Museo del Ducato di Spoleto


Simon was born in the late 12th or early 13th century at Collazzone, near Todi.  His was a noble family: indeed, he is also known as Simone della Contessa, in honour of his mother, the Contessa Matilde, who was a friend of Beatrice, the wife of the Emperor Otto IV.

Simon gave up his privileged background at a very early age and joined the small band of followers of St Francis.  He was among the friars that Brother Elias sent to Germany in 1221. He subsequently became Provincial Minister of the Marches and then of Umbria.  The Franciscan chronicler Salimbene de Adam, who spent time with him in Marseilles in 1248, referred to him as a man “whom God made illustrious through miracles”.  He died during a visit to the friars at Sant’ Elia in 1250. 

Miracles were soon attributed to his intercession.
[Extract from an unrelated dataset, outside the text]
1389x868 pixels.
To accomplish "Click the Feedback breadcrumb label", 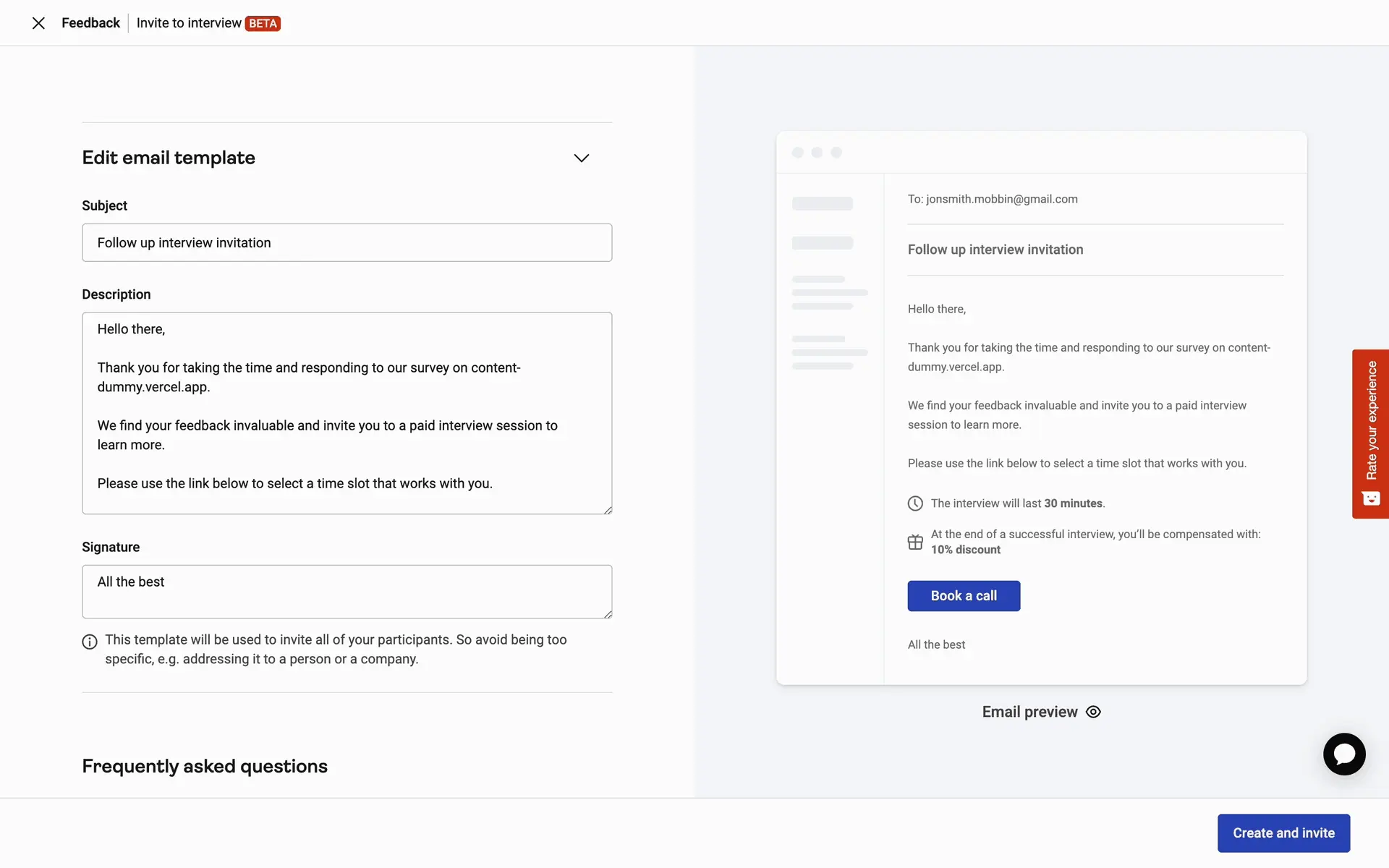I will point(90,23).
In 1252, Pope Innocent IV, who was in Perugia, mandated Bishop Bartolomeo Accorombani  of Spoleto, Bishop Giacomo of Gubbio and the Abbot of San Pietro in Valle to conduct a canonisation process.   This process was inconclusive.  The relics of “St” Simon were nevertheless translated with great solemnity to the new church of SS Simone e Giuda in 1260.  Although the church was dedicated to the Apostles Simon and Jude, many in the congregation would have associated Simon of Collazzone with the dedication. 
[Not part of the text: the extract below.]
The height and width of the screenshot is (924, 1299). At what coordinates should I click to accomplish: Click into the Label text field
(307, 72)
Simon was formally recognised as a saint in the statutes of Spoleto from at least 1296.  He was identified by the words “Sanctus Simon” inscribed in his halo in the altarpiece (ca. 1450) of the altar that housed his relics (illustrated above).  (The original is now in Room 15 of the Museo del Ducato di Spoleto).  Despite the longevity of the cult at Spoleto, a second canonisation process in 1747 also failed.
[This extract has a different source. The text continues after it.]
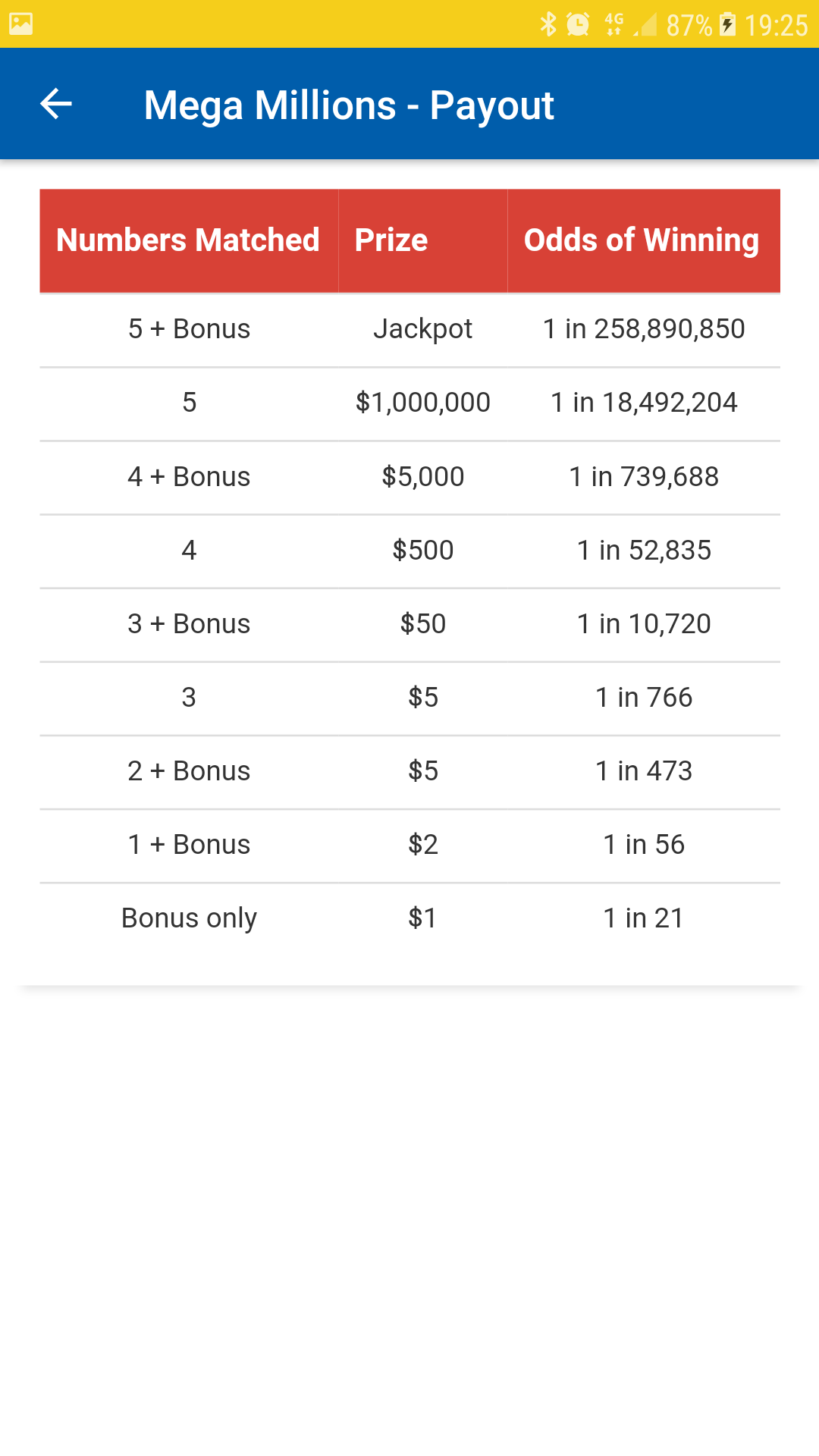Image resolution: width=819 pixels, height=1456 pixels.
Task: Tap the 19:25 clock in status bar
Action: (x=776, y=26)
When SS Simone e Giuda was suppressed in 1863, the relics were placed into two urns (the skull in one and the rest of the relics in the other) and taken to the Duomo.  In 2000, they were translated to Sant’ Ansano and placed in the sarcophagus (19th century) that Pope Pius IX had donated for the relics of St Isaac.  This sarcophagus is now under an altar under the crossing.